§ SÉRIE D'EXERCICES:
• 1. Répondez à ces questions sur le texte consacré à Liliane Bettencourt :
(a) À quelle date les experts se sont-ils rendus au domicile de la milliardaire ?
(b) Qui était chargé de lui répéter les questions à l'oreille ?
(c) Selon la neurologue, quelle information Liliane Bettencourt connaît-elle encore malgré son incapacité à dire son âge ?
• 2. Prolongez le texte consacré à Liliane Bettencourt après sa dernière phrase.

§ EXTRAIT DU TEXTE:
========================================================================
Liliane Bettencourt, une femme du monde désorientée et lourdement handicapée
Sourde, handicapée, incohérente. C’est en substance le triste tableau dépeint ce lundi par les experts médicaux chargés d'examiner Liliane Bettencourt pendant l'instruction devant le tribunal correctionnel de Bordeaux.
Fortement handicapée par sa surdité
Les experts - deux neurologues, un médecin ORL, un psychologue, placés sous la direction de Sophie Gromb, médecin légal - s'étaient rendus, le 7 juin 2011, au domicile de la milliardaire, alors âgée de 88 ans, à la demande du juge d'instruction Jean-Michel Gentil. A la barre, les médecins ont rendu compte des résultats de leurs entrevues avec la milliardaire, qui avait répondu à leurs questions en présence de son ex-infirmier Alain Thurin, chargé de lui répéter les questions "à l'oreille" en raison de sa surdité.
Neurologue, le Dr Sophie Auriocombe a fait état de la difficulté pour la vieille dame de comprendre une batterie de questions simples concernant sa personne ou sa vie d'alors. "Lorsque je lui demande quelle année nous sommes, elle a beaucoup de mal à comprendre ce que je veux lui dire ", a détaillé la spécialiste.
Incapable de répéter trois mots
De la même façon, la neurologue a souligné l'incapacité de la vieille dame à lui répondre sur son âge. "Mais elle sait sa date de naissance " car les "informations sur-apprises sont connues ", relève-t-elle. Selon elle, Liliane Bettencourt est par ailleurs incapable de répéter trois mots qu'elle vient de lire ou de lui répondre sur son programme de la journée : "Elle ne retrouve pas, assure-t-elle, la réunion (à la fondation Schueller-Bettencourt) à laquelle elle va participer ."
========================================================================
§ LISTE DES DONNÉES:

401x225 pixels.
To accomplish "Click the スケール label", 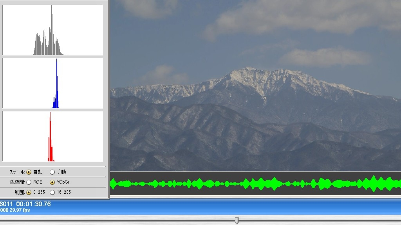I will (17, 172).

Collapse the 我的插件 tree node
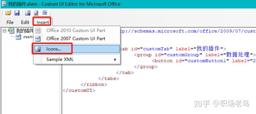pyautogui.click(x=4, y=31)
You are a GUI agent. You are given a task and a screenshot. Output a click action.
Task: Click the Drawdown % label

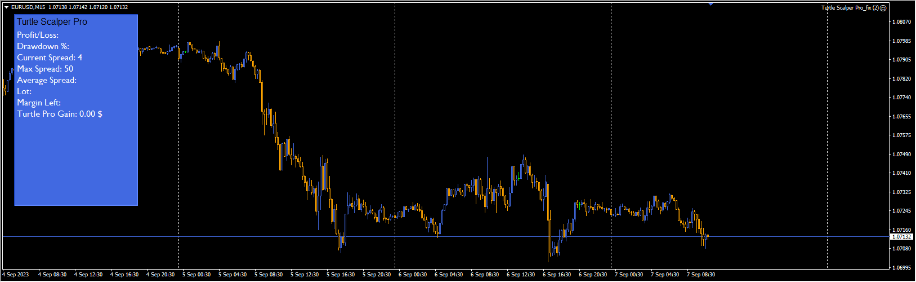point(43,46)
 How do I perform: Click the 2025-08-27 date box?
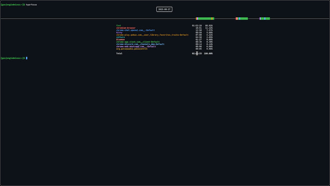point(165,9)
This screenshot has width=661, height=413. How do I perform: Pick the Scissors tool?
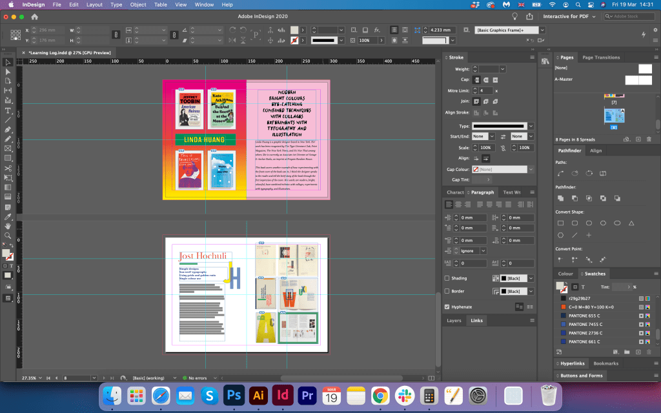click(x=8, y=168)
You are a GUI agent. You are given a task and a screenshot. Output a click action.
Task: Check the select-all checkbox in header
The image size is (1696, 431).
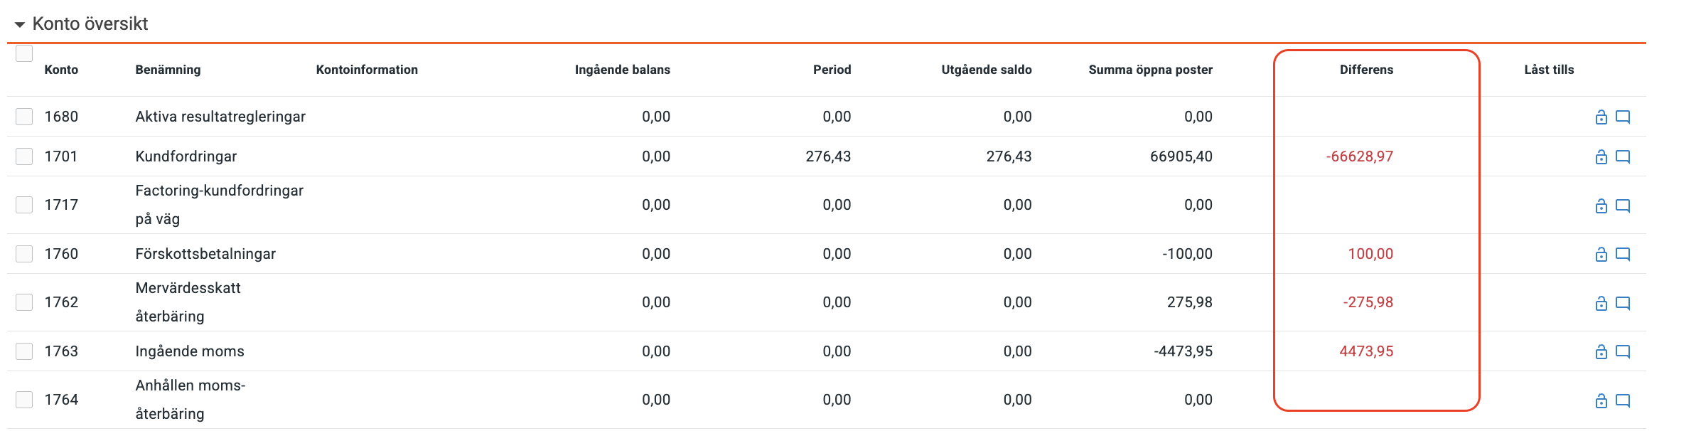(24, 53)
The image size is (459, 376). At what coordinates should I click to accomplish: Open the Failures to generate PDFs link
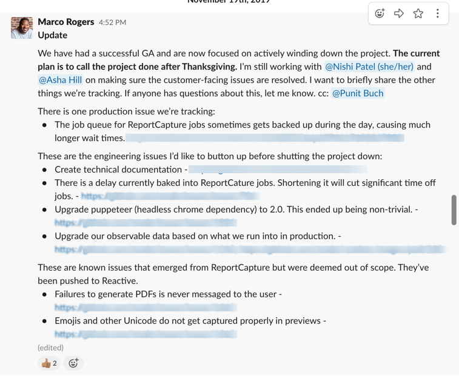click(x=146, y=308)
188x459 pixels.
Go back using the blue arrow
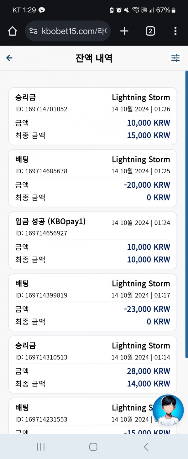tap(9, 58)
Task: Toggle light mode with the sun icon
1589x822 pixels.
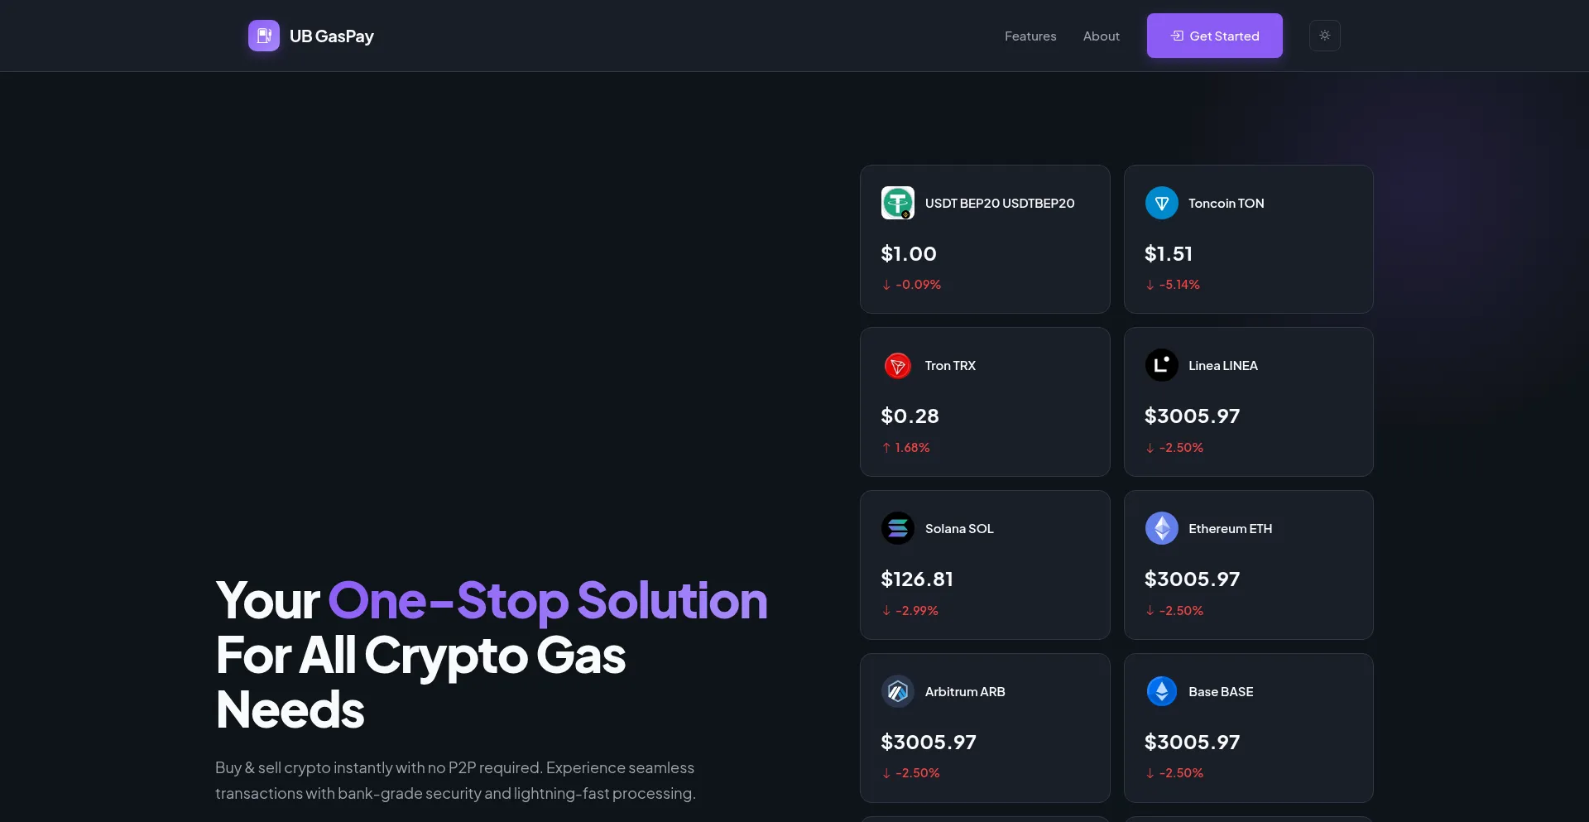Action: click(x=1324, y=36)
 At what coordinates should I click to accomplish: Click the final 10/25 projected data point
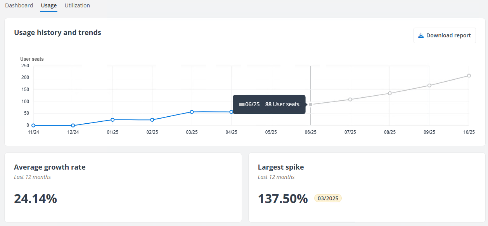(x=469, y=76)
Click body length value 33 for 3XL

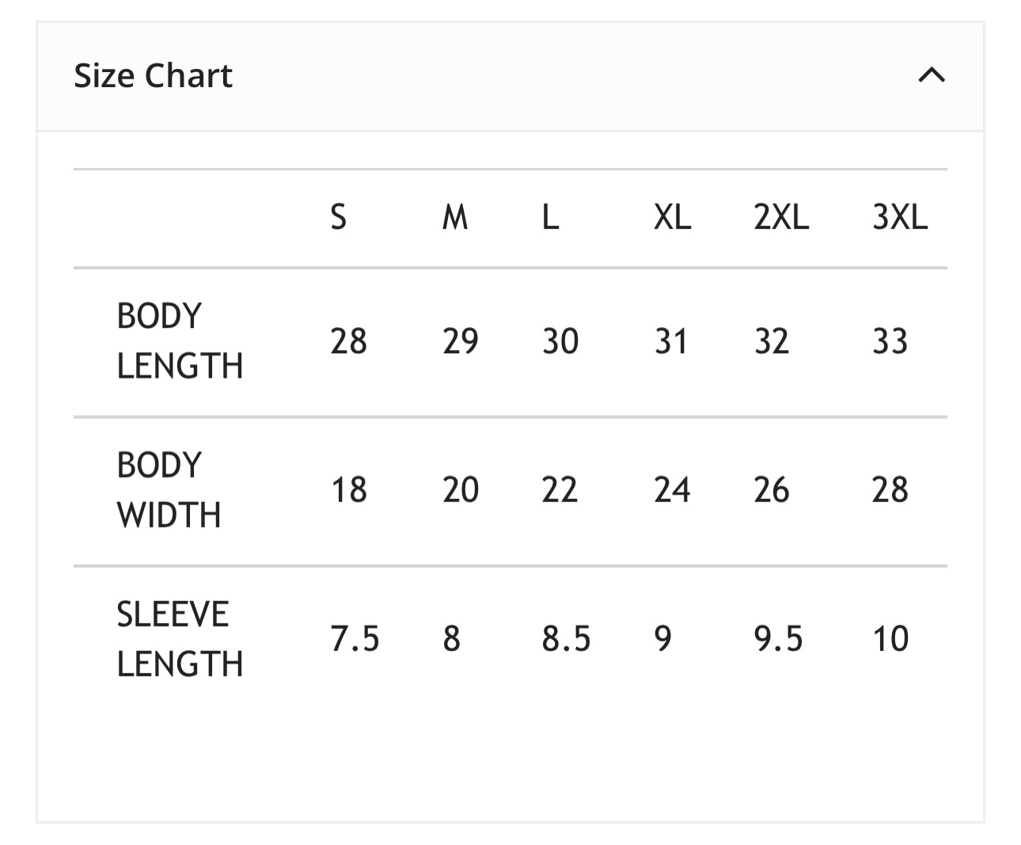(890, 341)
========================================================================
§ CORRIGÉ DE L'EXERCICE:
• 1.
(a) Le 7 juin 2011.
(b) Son ex-infirmier Alain Thurin.
(c) Sa date de naissance.

• 2.
Même difficulté devant le "test très simple de vocabulaire" proposé par le Dr Bruno Daunizeau, psychologue. "Elle n'a pas été capable de répondre à la moindre question ", explique l'expert, relevant des réponses stéréotypées d'une "femme courtoise, très femme du monde ", telles que "oui, oui, je vois ", mais finalement "n'arrivant pas à répondre" .
Un univers "à part"
Selon le Dr Jean-François Dartigues, neurologue, la discussion avec la milliardaire pouvait avoir une "certaine cohérence" quand les "questions venaient d'elle" . Un "vernis" , selon lui, en raison du niveau socio-culturel de la milliardaire. Un constat partagé par le Dr Daunizeau qui évoque "une attitude qu'elle a dû peaufiner tout au long de son existence " en raison de son statut de "fille unique promise à un avenir grandiose " dans un "univers tout à fait à part".
Ces examens constituaient la première expertise médicale judiciaire réalisée auprès de l'héritière de L'Oréal. Dans leur rapport, les cinq praticiens, également chargés d'analyser l'ensemble de son dossier médical, avaient estimé que la vulnérabilité de la vieille dame remontait à septembre 2006, la date retenue pour le début des abus de faiblesse pour lesquels dix hommes sont jugés jusqu'au 26 février à Bordeaux.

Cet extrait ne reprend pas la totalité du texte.